Many years ago I attended a music festival in California with my younger sister, spending four days of reverie amidst the oaks and lodgepole pines on the edge of Yosemite National Park.
At a time in my life when I was far less than confident in my basic sense of self, this was an exciting yet entirely daunting adventure, dropped, as I was, into a world that I was completely unfamiliar with. This was her world, and it was a fairytale land of undomesticated dancers and nude life lovers, tattooed and insouciant humans as I had never really experienced before, and I was scared shitless.
It seems so funny to admit that to myself now, years later, remembering the nervousness and misgivings with which I boarded the hitched campervan that would carry us there: would people hate me? was I too fat and ugly to be included in this pack? was I cool enough, wild enough, interesting enough to hold my own when it was so obvious that everything about me was so very, very dull?

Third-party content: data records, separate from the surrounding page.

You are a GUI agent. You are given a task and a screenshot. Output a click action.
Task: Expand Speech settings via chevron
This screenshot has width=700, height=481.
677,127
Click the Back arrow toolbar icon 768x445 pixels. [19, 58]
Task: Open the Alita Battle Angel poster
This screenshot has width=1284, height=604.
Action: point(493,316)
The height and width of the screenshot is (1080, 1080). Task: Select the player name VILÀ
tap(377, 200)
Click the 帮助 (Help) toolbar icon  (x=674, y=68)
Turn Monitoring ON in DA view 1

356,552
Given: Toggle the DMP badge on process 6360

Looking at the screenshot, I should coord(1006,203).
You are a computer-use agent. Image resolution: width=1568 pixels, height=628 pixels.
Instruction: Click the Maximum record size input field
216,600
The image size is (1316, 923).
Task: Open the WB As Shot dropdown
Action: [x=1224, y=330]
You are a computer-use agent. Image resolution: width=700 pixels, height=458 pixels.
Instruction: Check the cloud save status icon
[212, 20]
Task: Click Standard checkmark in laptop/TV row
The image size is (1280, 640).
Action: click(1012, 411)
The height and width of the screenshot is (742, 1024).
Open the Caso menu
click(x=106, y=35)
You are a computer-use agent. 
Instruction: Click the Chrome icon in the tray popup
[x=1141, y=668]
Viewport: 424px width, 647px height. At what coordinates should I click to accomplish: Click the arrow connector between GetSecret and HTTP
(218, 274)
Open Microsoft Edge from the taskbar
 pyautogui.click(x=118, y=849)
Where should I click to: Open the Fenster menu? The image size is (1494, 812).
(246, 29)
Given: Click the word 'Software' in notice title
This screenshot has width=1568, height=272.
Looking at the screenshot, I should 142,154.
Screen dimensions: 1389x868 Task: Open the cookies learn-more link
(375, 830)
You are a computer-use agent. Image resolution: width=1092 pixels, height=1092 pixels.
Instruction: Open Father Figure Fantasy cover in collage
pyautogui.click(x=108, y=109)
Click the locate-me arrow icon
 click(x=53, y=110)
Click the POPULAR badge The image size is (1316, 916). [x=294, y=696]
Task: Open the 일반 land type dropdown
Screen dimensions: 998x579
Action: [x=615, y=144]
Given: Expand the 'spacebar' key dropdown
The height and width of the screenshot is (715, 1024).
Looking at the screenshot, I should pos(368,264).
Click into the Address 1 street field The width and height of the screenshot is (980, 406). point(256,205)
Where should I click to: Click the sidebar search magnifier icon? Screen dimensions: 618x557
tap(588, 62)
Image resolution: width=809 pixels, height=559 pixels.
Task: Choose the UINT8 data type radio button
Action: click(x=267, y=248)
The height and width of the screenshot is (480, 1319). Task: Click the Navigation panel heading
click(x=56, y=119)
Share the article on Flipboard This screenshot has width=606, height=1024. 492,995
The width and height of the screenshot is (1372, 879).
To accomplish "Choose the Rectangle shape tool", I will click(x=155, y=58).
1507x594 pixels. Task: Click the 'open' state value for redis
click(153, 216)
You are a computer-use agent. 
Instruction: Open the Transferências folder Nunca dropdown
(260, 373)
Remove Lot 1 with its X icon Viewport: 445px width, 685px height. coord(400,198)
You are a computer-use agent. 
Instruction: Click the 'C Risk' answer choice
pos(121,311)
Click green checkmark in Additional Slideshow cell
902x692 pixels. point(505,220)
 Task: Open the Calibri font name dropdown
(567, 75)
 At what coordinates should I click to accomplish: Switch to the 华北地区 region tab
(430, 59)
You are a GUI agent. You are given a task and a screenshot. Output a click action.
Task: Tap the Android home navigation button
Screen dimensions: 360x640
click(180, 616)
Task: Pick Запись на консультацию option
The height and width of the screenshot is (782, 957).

Bookish and fairly reclusive at that point in my life, I was totally content to spend my days writing and reading in a hidden glade in Golden Gate park. I still struggled with disordered eating and poor body image, and indeed with just poor self image in total. I felt undeserving of love and attention, and so immersed myself fully in practice and study, the places where there was some sense of confidence (so long as I didn't have to speak in class about it). My mind was safe, but my body and intuition and feelings and creativity inspired great distrust in me, making it seem far more sane and safe to relegate them to the 'deal with later' pile of my life, and just keep surfing for new things to understand on Amazon.
But I wanted wildness. I wanted to be free, and although I read every book about it I knew, ultimately, that my own liberation would have to come through action and fearlessness; through the simple but painful practice of putting myself in a situation that made me horribly uncomfortable.
And, good god, it made me uncomfortable.
From that place of great discomfort at this festival, I said weird things, did weird things, moved like someone had shoved a pole up my ass, dropped everything I touched, and basically manifested every possible expression of social awkwardness that a person could summon in that amount of time. I wanted to vomit I was so nervous nearly every minute of it, and when I would come across someone I knew and who I felt sure around (there were three such people there) I would tear up from the joy of being able to breathe again, falling back onto the ground beside them with vibrations of nervous agony pulsing through me, a little like being electrocuted for days at a time.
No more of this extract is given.